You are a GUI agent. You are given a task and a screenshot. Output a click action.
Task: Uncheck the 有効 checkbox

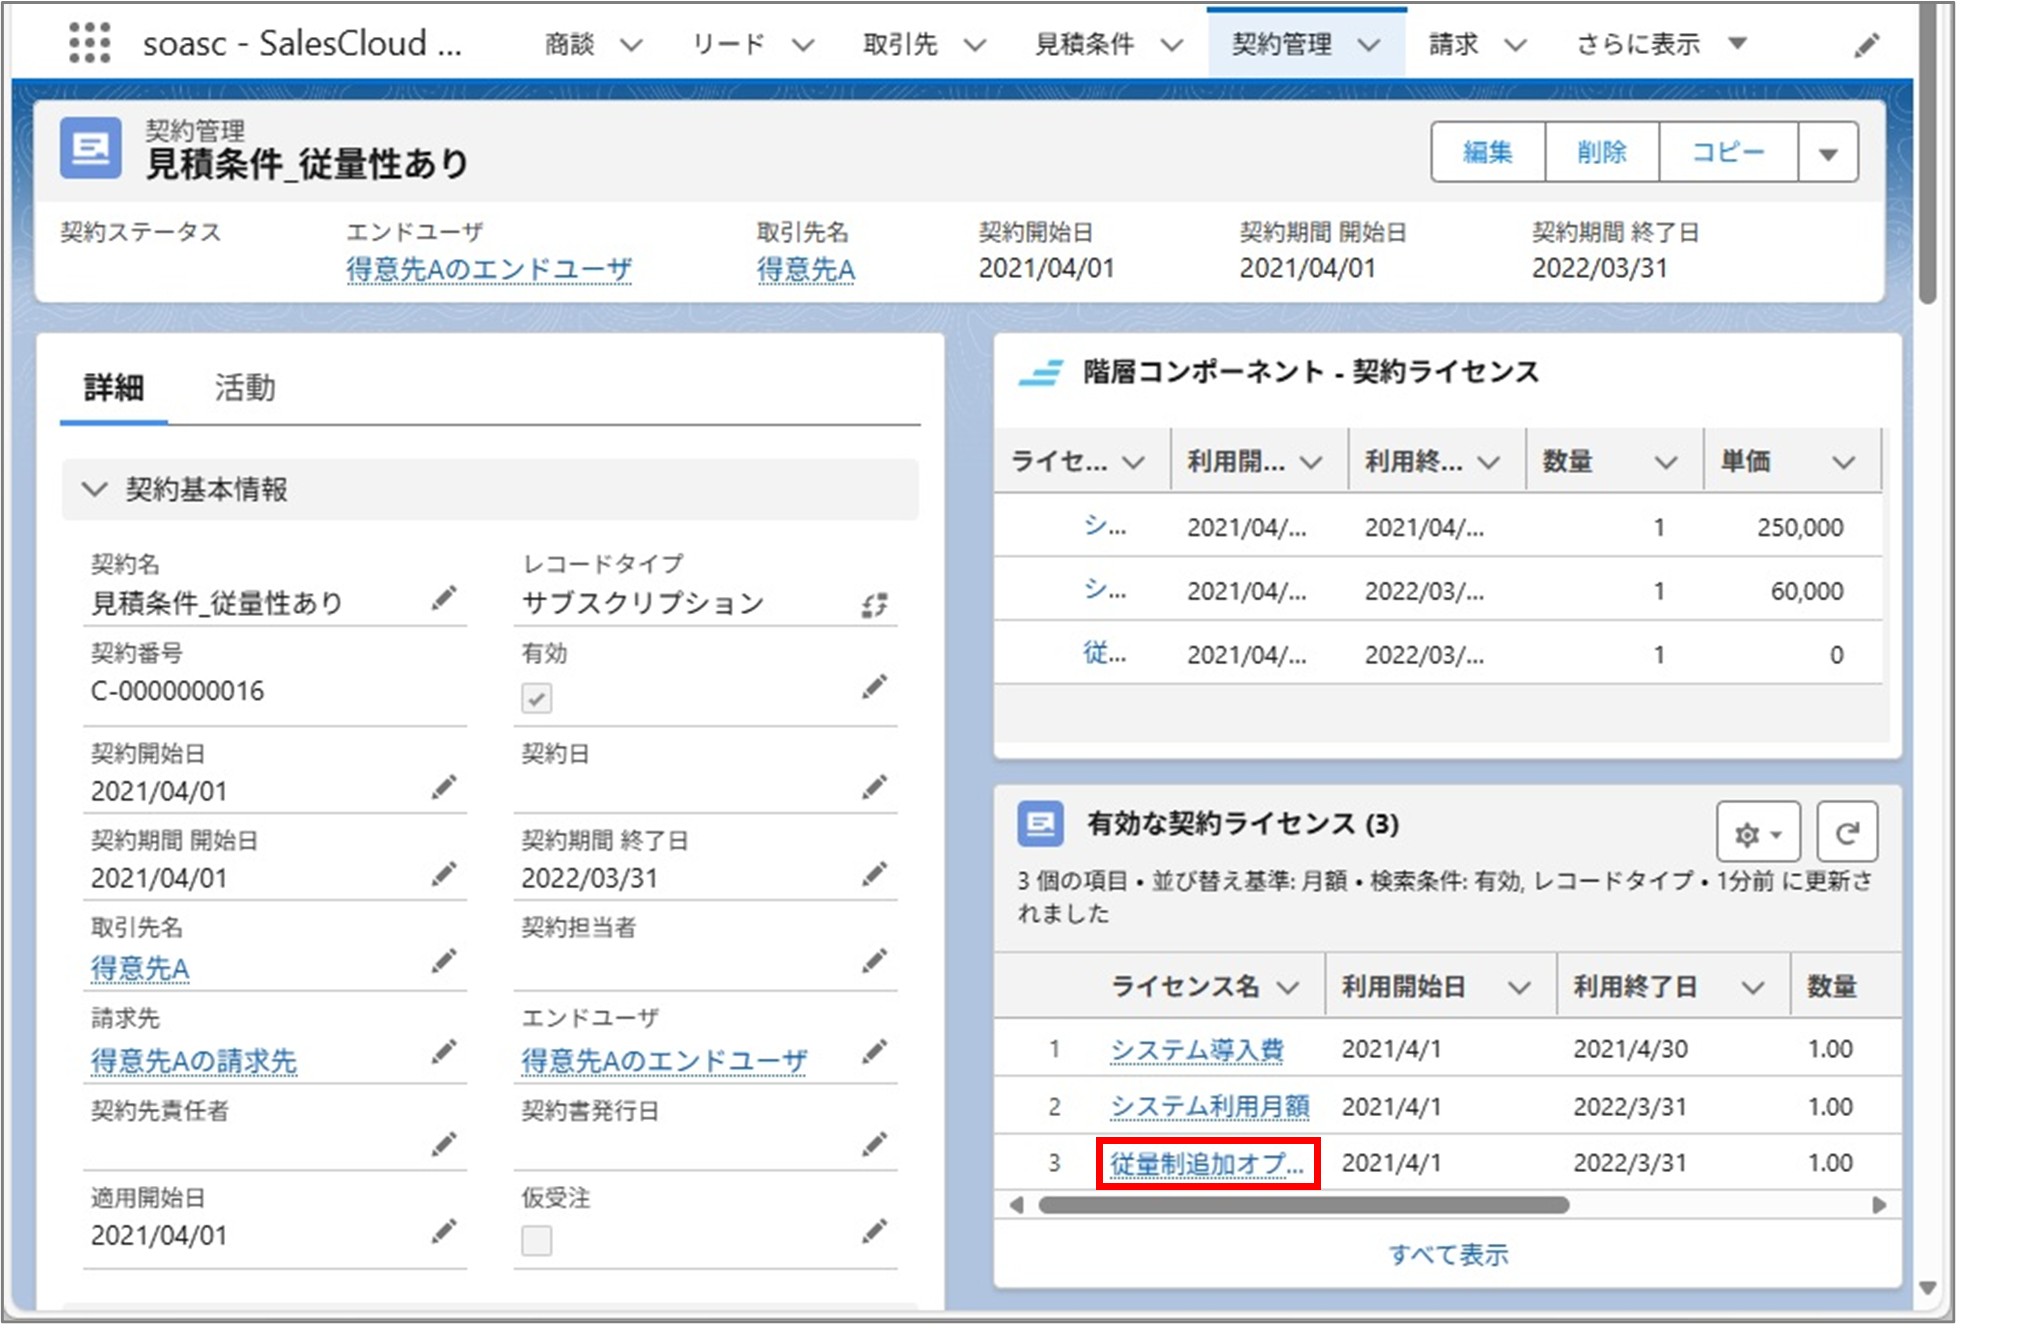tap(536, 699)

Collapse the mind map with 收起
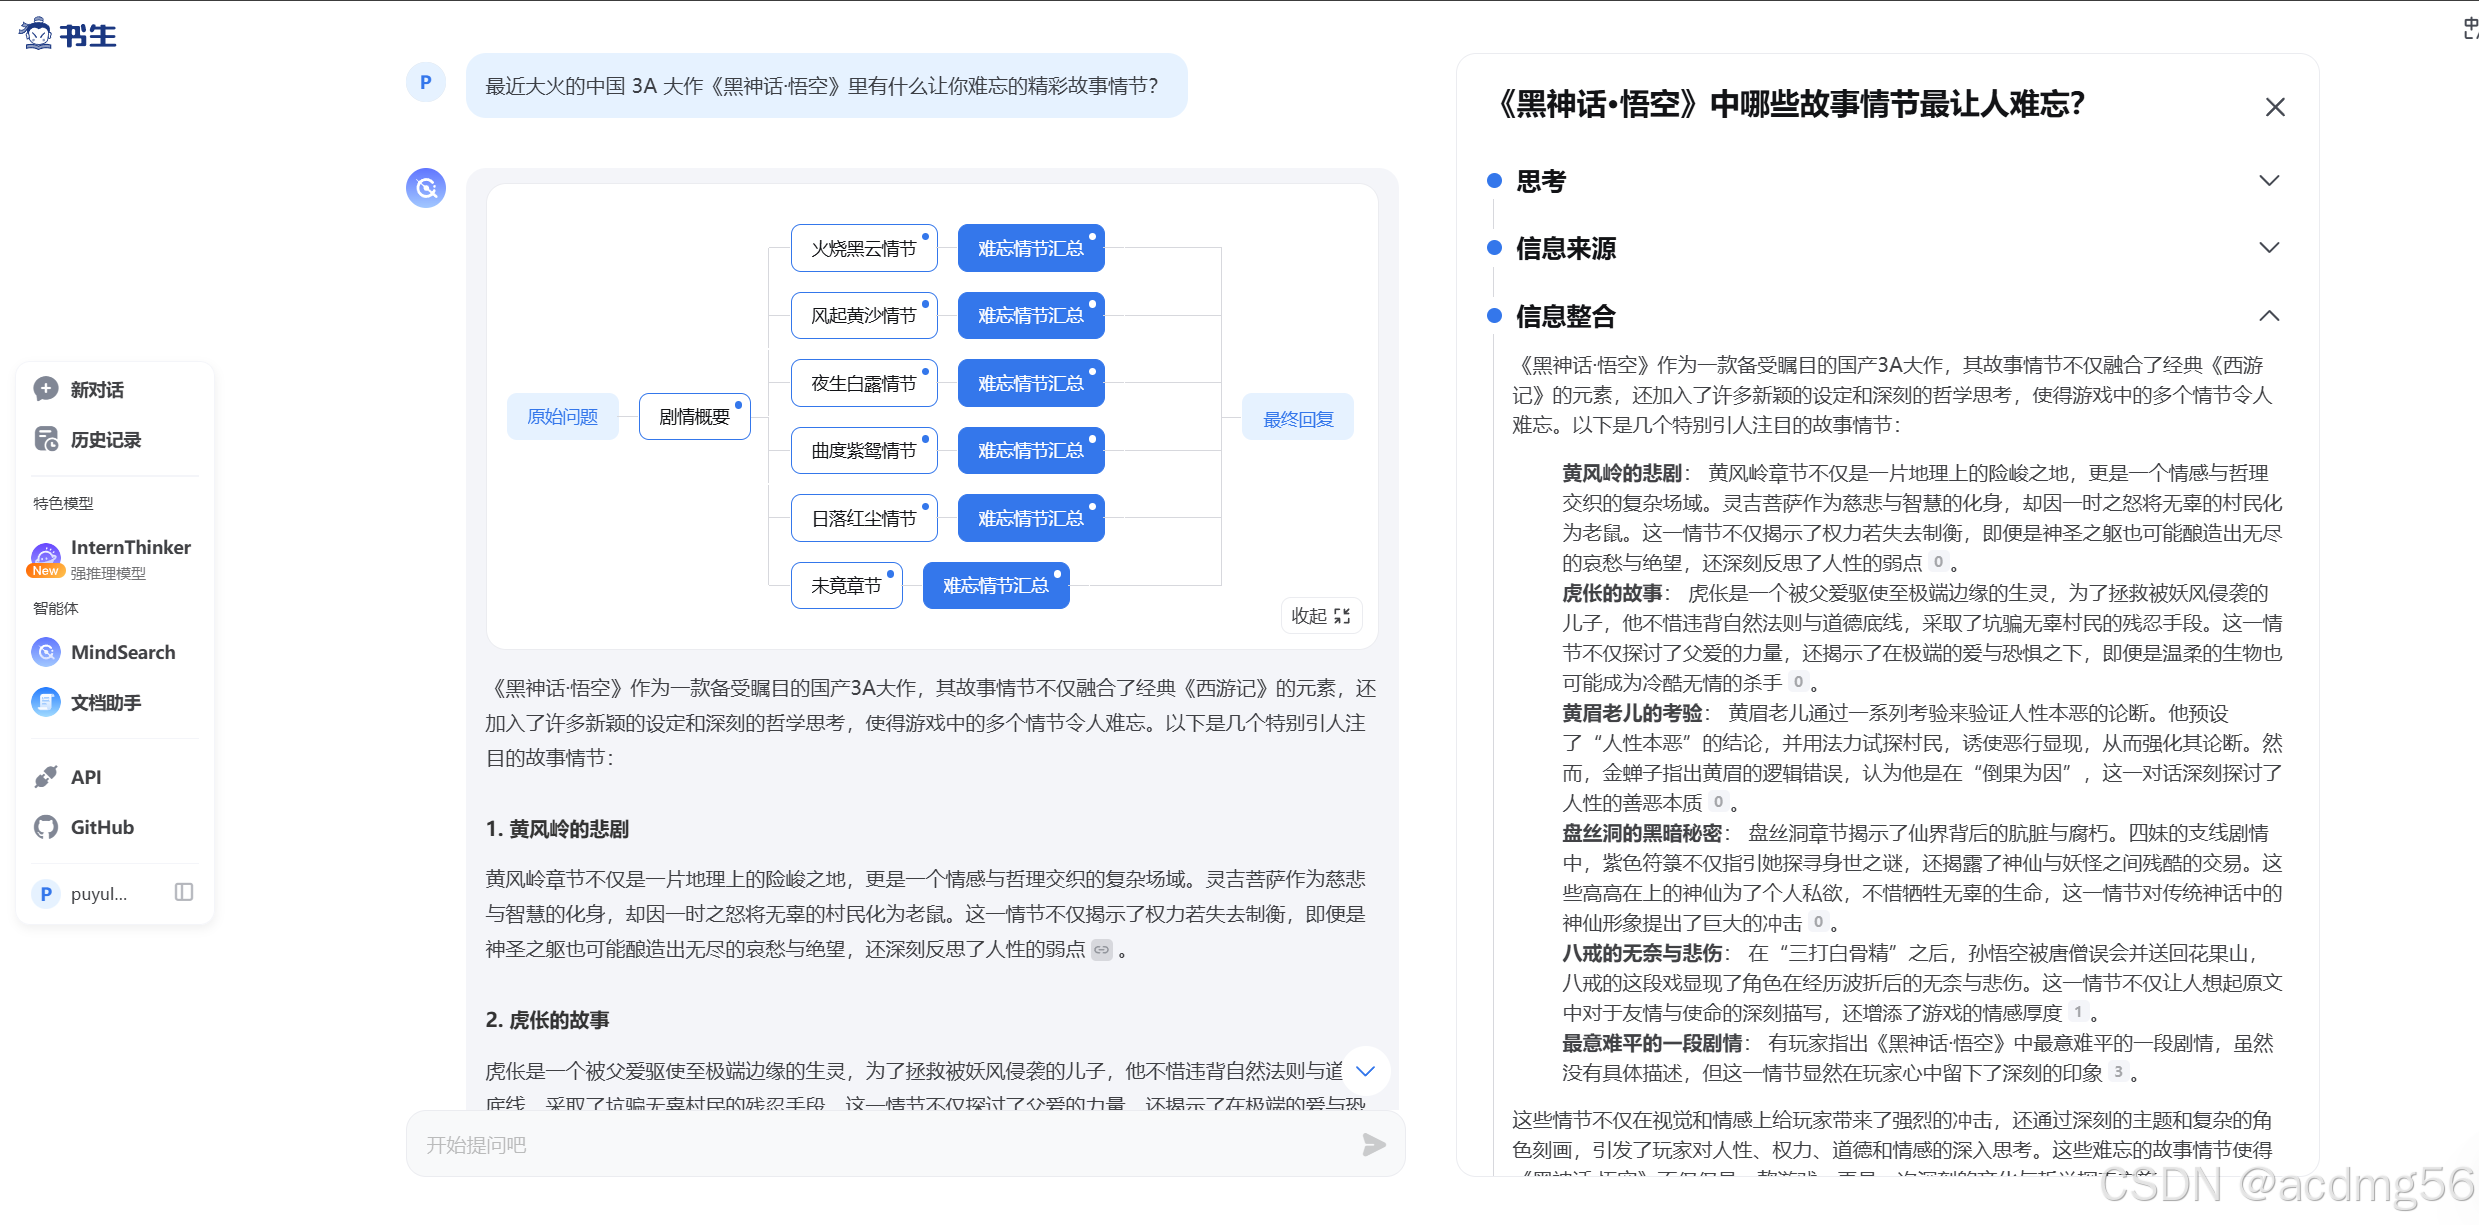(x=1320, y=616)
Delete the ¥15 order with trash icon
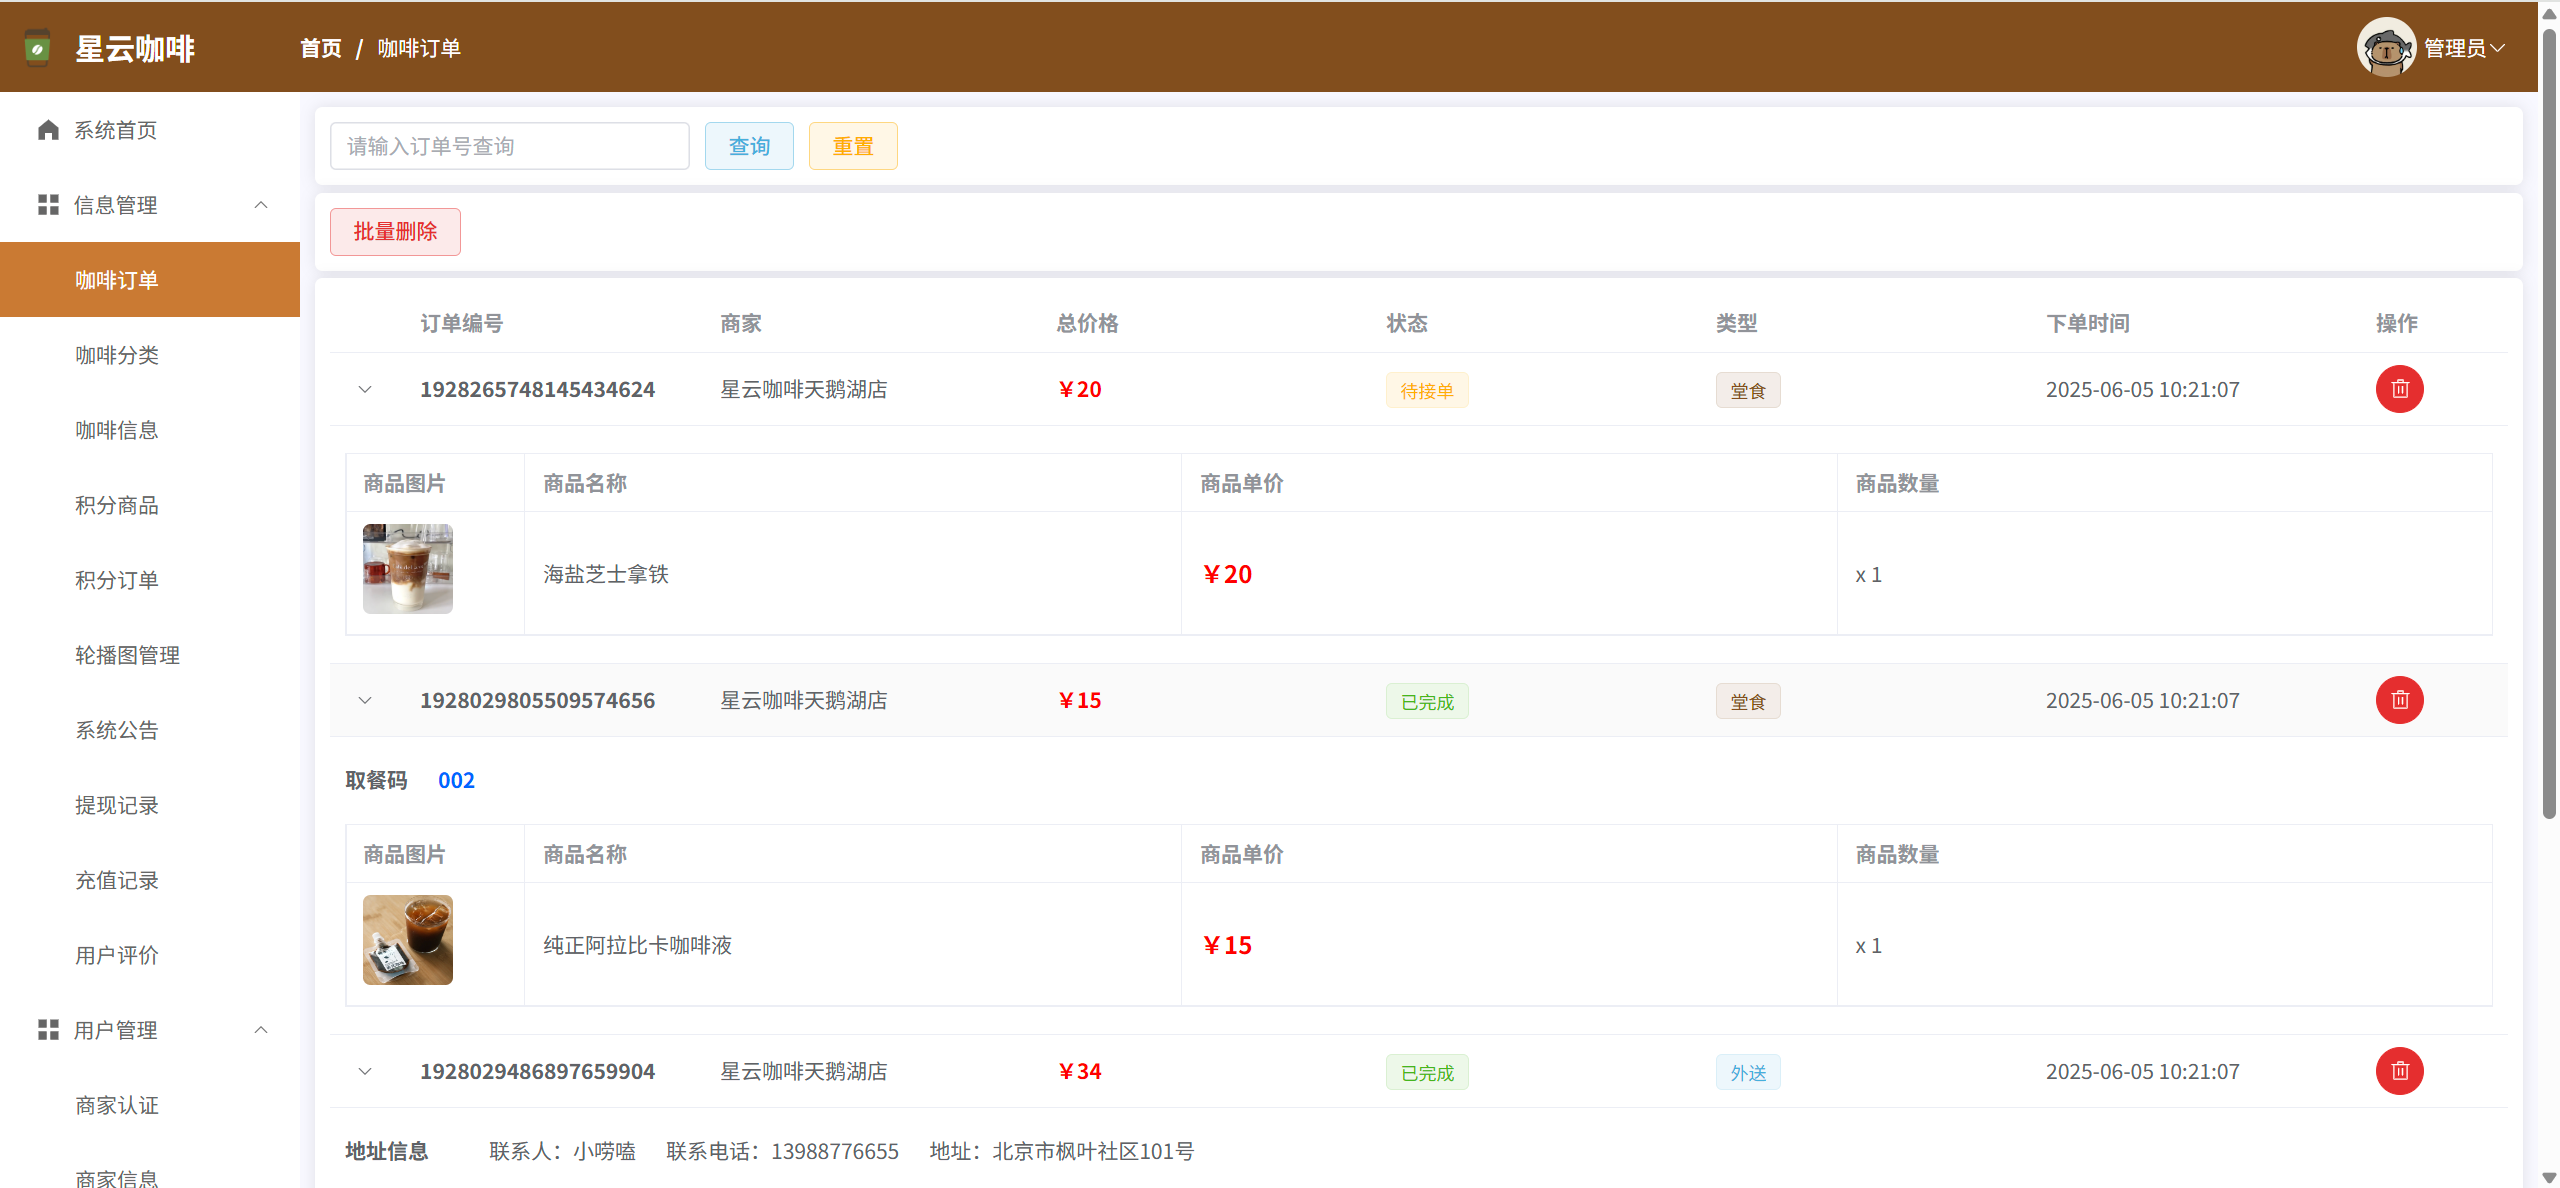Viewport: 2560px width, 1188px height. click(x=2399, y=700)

### Task goal
The pictures stay out; everything else in the records above must be repeated exactly.

### Problem solution
You are a GUI agent. You are given a task and a screenshot. Output a click action.
Task: Uncheck the 有効 checkbox

tap(536, 699)

Collapse the mind map with 收起
(x=1320, y=616)
Delete the ¥15 order with trash icon
Viewport: 2560px width, 1188px height. click(x=2399, y=700)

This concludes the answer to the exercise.